Down in the wilds of South Texas, lost in the mesquite and huisache thickets, lie the dreams of a Czech pioneer immigrant and the remains of the town that he founded.
Little is left of the town of Mikeska. The streets are overgrown with brush. The general store is now a garage. The dancehall, schoolhouse and train depot are long gone. Even the memories of the town are dying with the old-timers that treasure them. Peter Mikeska’s dream was only a short-lived reality.
Peter Mikeska was born in the Moravian village of Zadverice in 1855. His father, a miller named Peter Mikeska, and his mother, Anna Siler, died while he was a child. In 1867 he accompanied an older sister to Texas. At first Peter Mikeska worked as a farmhand in Austin County. In 1875 he married Anna Kovar, the step-daughter of Martin Supak, and they settled in Novy Tabor near Caldwell, Texas. While in Burleson County, Peter Mikeska farmed and operated a cotton gin. In 1892, however, he sold his gin and farmland and moved to Live Oak County where he had bought over 1200 acres on the Nueces River.
By 1900 a small community had grown up around the Mikeska ranch. The town came to be known as Mikeska (even though most of the townsfolk were Irish) and Peter Mikeska was its promoter and patriarch.
For several years the closest post office was located at Dinero, some fifteen miles downriver. Peter Mikeska got his town a post office, and he had it installed in a general store that he built.
In the early days of the Mikeska community, children went to school across the river in Gussettville. Mikeska needed a school of its own, so Peter Mikeska sold the county a plot of land for five dollars, and a two-room schoolhouse was built.
Mikeska’s link to civilization was the road to Beeville.
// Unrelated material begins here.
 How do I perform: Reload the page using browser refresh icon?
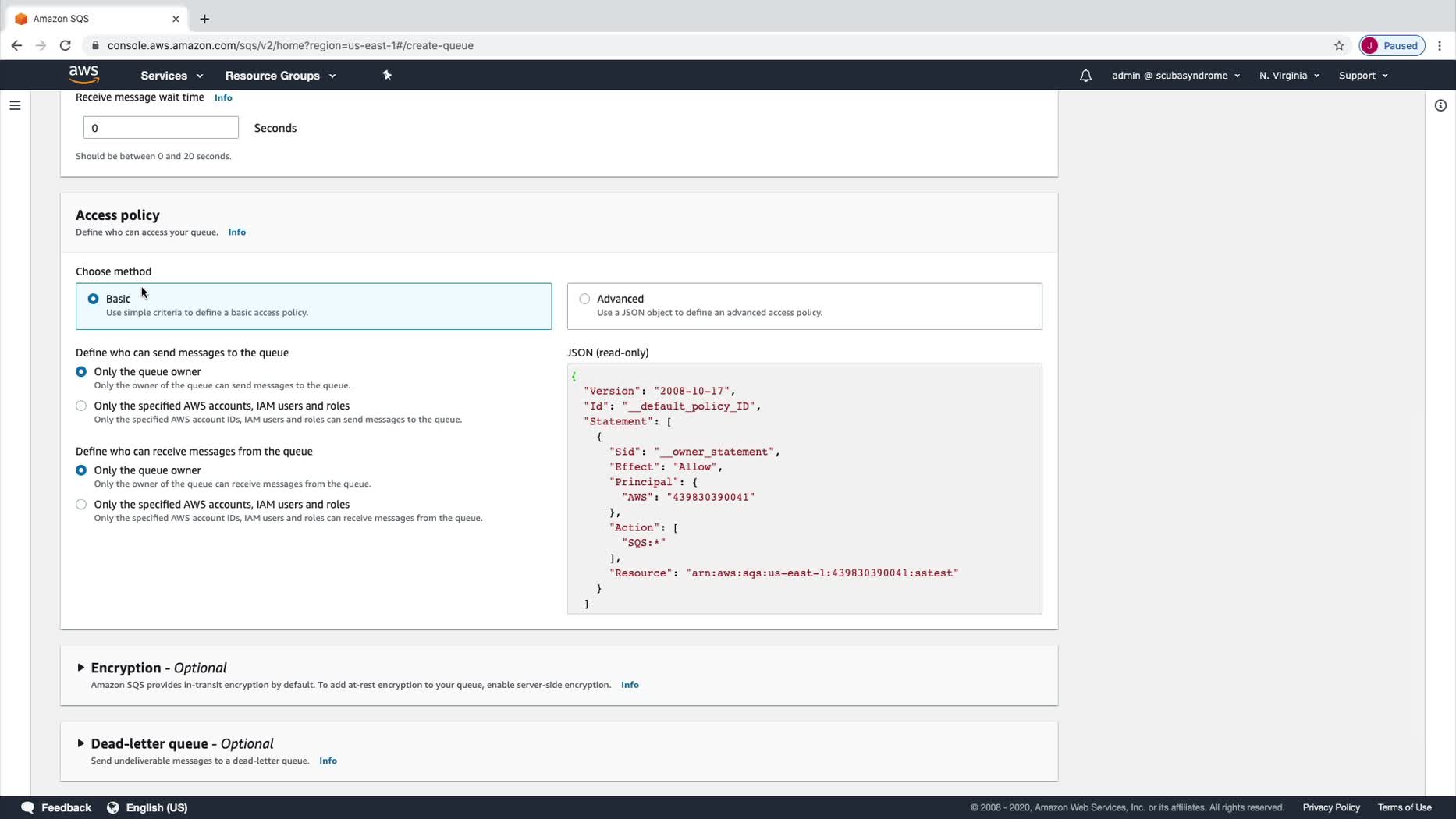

The road crossed the Nueces River, which could be forded, but floods made the crossing dangerous. Consequently Peter Mikeska got a bridge. County voters had to approve the bridge project, so Peter Mikeska held a free barbecue and dance on the river bank to promote it. His efforts were successful. The voters said yes, and Mikeska got its bridge.
Peter Mikeska sold his son-in-law, Joe Janak, a couple of lots in the town to build a dancehall. The two-storied building had a dance floor upstairs and two stores downstairs. The Saturday-night dances were the main social events of the neighboring county.
Mikeska had its folklore, too. There were the standard legends of Spanish gold buried somewhere in the surrounding hills. Once there was a rumor that Pancho Villa and his band of Mexican outlaws were going to ravage the neighborhood. Everyone boarded up his windows. Peter Mikeska’s house was turned into an armed fortress. The Mexicans never came, but the people were reminded that their side of the Nueces River was recently claimed by Mexico.
In 1914 the San Antonio, Uvalde and Gulf Railroad came through Live Oak County. For five dollars Peter Mikeska sold the railroad a hundred-foot-wide tract of land through his property, and Mikeska became a railroad town.
Peter Mikeska had great plans for his town. Unfortunately a wealthy landowner and cattle rancher named George West had great plans for a town of his own. In 1918 Live Oak County held an election to determine the site of a new county seat. Peter Mikeska wanted it, but so did George West. West got the courthouse, and while the town of George West prospered, Mikeska did not survive its founder by too many years.
Peter Mikeska died in 1928. He and his wife are buried in the public cemetery in Beeville. His town lies at rest some miles away, lost in the wilds of South Texas.
– Robert Janak
“Mikeska, Texas,” Naše Dějiny (Magazine of Czech Genealogy and Culture published in Hallettsville, Texas, by Doug Kubicek from 1982 to 1989), March-April, 1985, pages 2-5.